[start of GIVEN TEXT]

Most states require E911 support for all facilities-based CLECs. The "E" in E911 stands for "Enhanced." This coded traffic passes important calling information, such as name and address, to the 911 offices to assist them in dealing with emergencies. Many ISPs that are becoming CLECs see no need for 911; after all, they are only connecting modems and modems don't make a lot of 911 calls. E911 trunks are normally provisioned as one-way trunk groups. In major cities the ILEC will have 911 tandems that connect to all of the Public Safety Answering Points (PSAP). This can greatly simplify 911 interconnection. If a 911 tandem is not available, then the CLEC must connect to each of the PSAPs.

Choke/Mass Calling

In many metropolitan areas the ILEC will have a choke or mass-calling network. This prevents the public switched telephone network (PSTN) from melting down when the local radio station offers free concert tickets to the next 10 callers. Choke trunks are provisioned as MF signaling, one-way trunks.


What if there was an emergency but the call could not be completed because the line was busy? In most areas all the caller needs to do is call the operator and ask them to break into the call. This is done via busy line verification/busy line verification interrupt (BLV/BLVI) trunks. Again, if an ISP is becoming a CLEC this may not be required and in many cases can be avoided.


Operator Service/Directory Service (OS/DS) like the name sounds are used to reach the ILECs operator services/directory services. Many CLECs find that they don't have the volume to justify their own operators and use the ILEC's facilities. OS/DS trunks are provisioned as one-way and would not be required if the CLEC does not require OS/DS.

SS7 Links

Signaling System 7 is an out-of-band signaling network that is used for call setup and tear down, as well as for providing enhanced services. In the past, when a switch has to connect to a remote user, it had to setup a call through every switch in the network until it reached the switch that provided services to the end user. If that line was busy, the connection would be dropped and a busy signal would be generated to the calling party. This process was very inefficient. First, ports are used on trunks to setup calls that may never actually be connected. Second, the time it takes to go from switch to switch can be lengthy. SS7 solves this problem, buy running signaling links called A-Links and an SS7 router (STP) a switch can determine of an end line is busy without going through a series of switches.

SS7 Network

STP - Signaling Transfer Point
SCP - Signaling Control Point
SSP - Service Switching Point
A Links - Access Links
B Links - Bridge Links
C Links - Cross Links
D Links - Diagonal Links
E Links - Extended Links
F Links - Fully Associated Links

SS7 also allows for the Advanced Intelligent Network (AIN), 800 database access, local number portability (LNP) and much more. Each SS7 signaling link operating at 56K can carry (56,000/8) 7,000 octets per second. At 40% occupancy (0.4 erlangs) the signaling link can be expected to carry up to 2,800 octets per second in each direction. To get to the number of voice lines that can be serviced over a single link set you need to take 2,800 and divide it by the number of octets transmitted per call. Industry averages for percentage of calls utilizing SS7 gives us a number of about 9,600 access lines per link set.

Tandem/End Office Interconnection

There are two major points where telecommunications networks interconnect: the end office (EO) or at the tandem.
The EO is a switch that servers a local community. The switch has a line side that connects to individual phone lines and a trunk side that connects to other phone switches. EOs tend to have a service area of about 3 miles, so a major metro area can have dozens of EOs. When a CLEC connects to an EO, the CLEC can terminate traffic to or originate traffic from anyone in that central office. If a CLEC were to only do an EO interconnection, it would need to connect to every single EO in that metro area.

[end of GIVEN TEXT]
[start of COLLECTED DATA]

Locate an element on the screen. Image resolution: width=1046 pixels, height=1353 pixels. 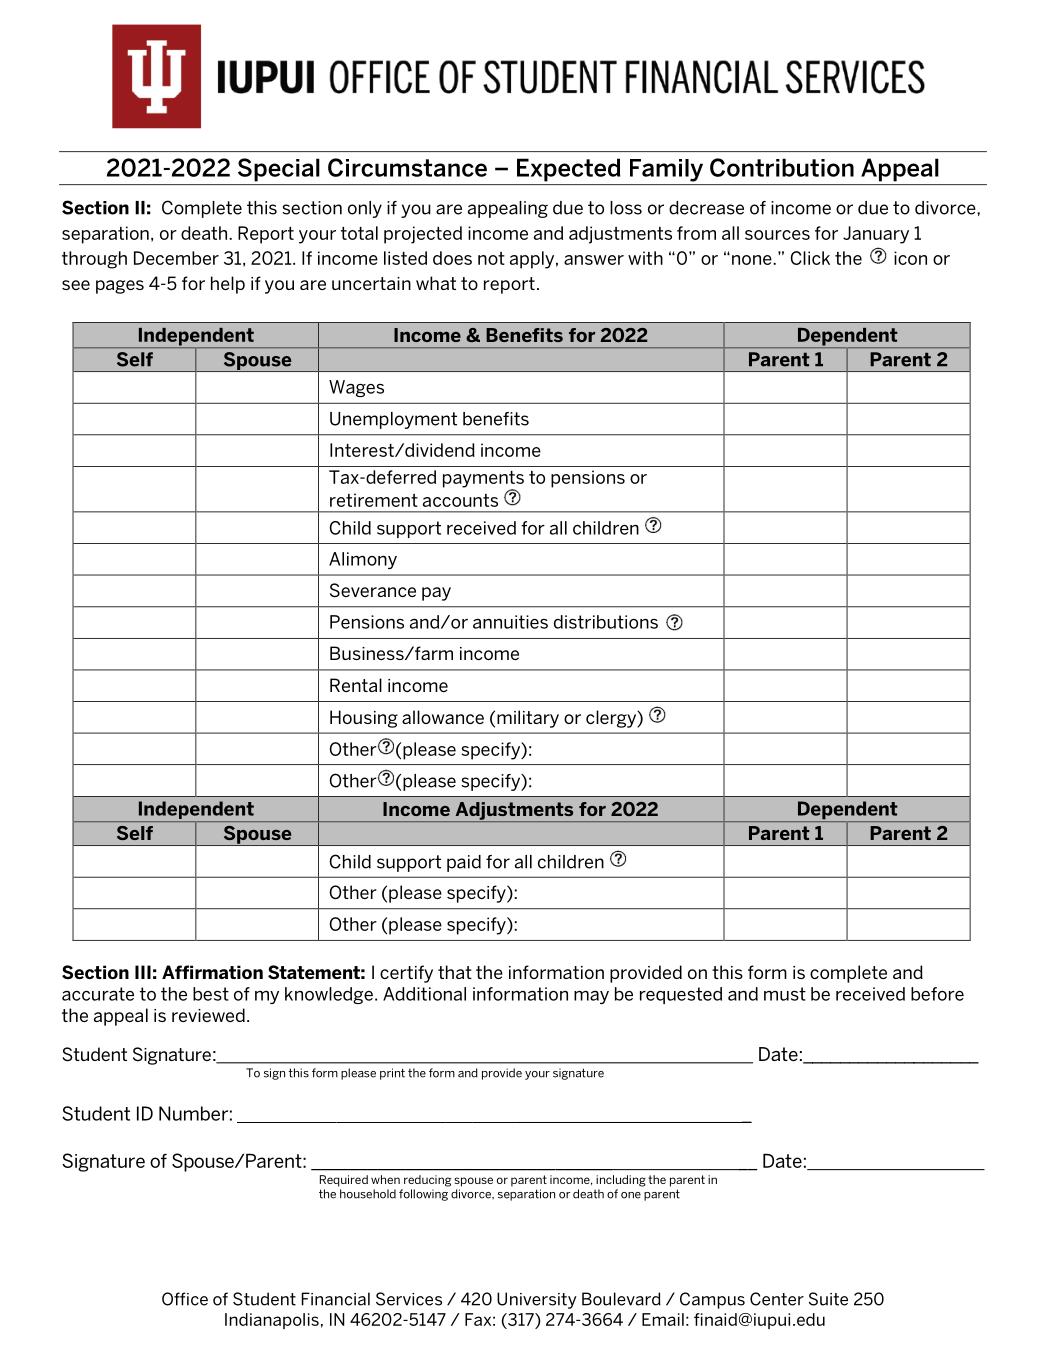
distributions is located at coordinates (606, 622).
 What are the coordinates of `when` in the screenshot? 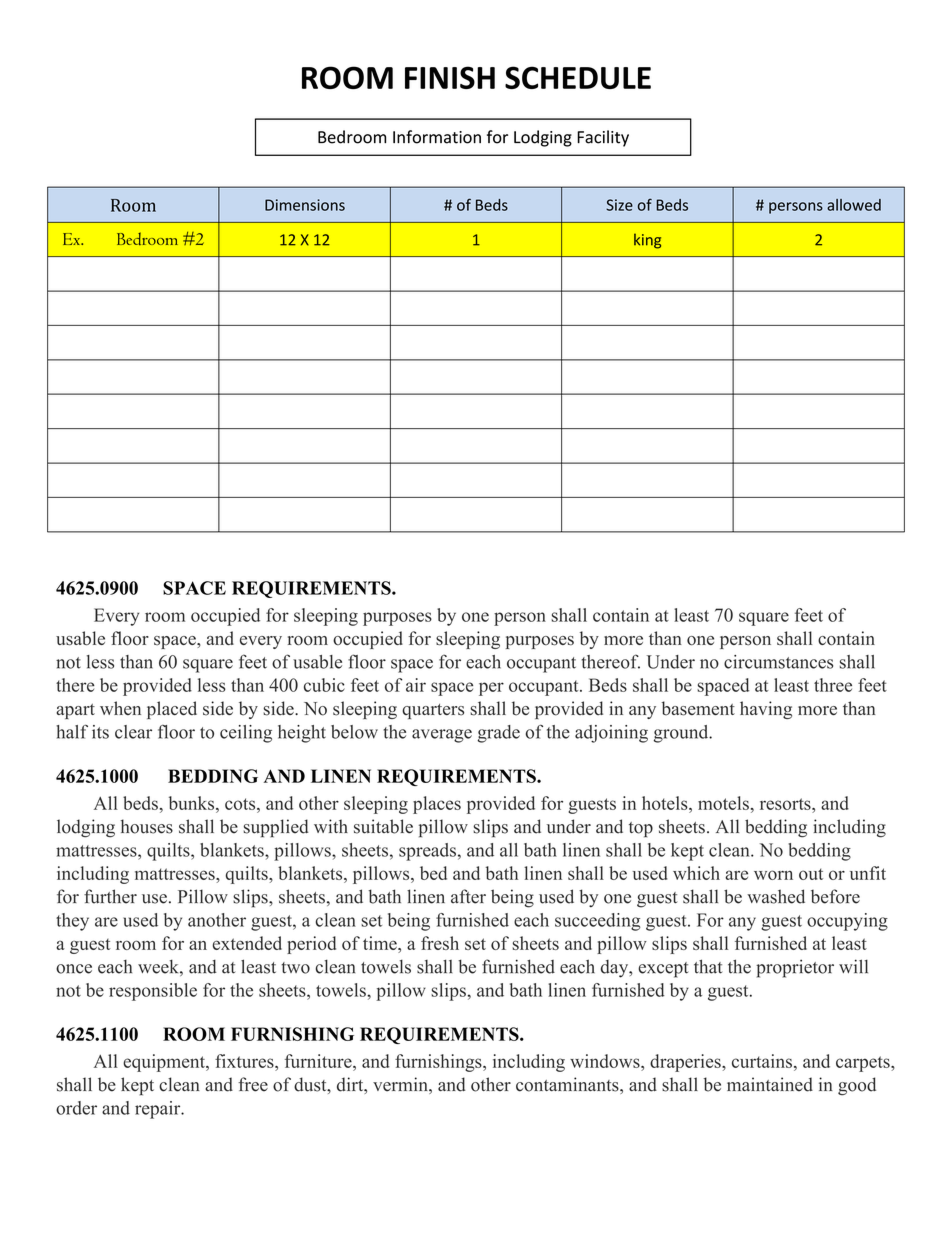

[end of COLLECTED DATA]

> **THE TASK**: From the passage on telephone network interconnection above, extract the words verbatim, starting at "In many metropolitan" and ending after "can be avoided.".

> **EXERCISE SOLUTION**:
In many metropolitan areas the ILEC will have a choke or mass-calling network. This prevents the public switched telephone network (PSTN) from melting down when the local radio station offers free concert tickets to the next 10 callers. Choke trunks are provisioned as MF signaling, one-way trunks.


What if there was an emergency but the call could not be completed because the line was busy? In most areas all the caller needs to do is call the operator and ask them to break into the call. This is done via busy line verification/busy line verification interrupt (BLV/BLVI) trunks. Again, if an ISP is becoming a CLEC this may not be required and in many cases can be avoided.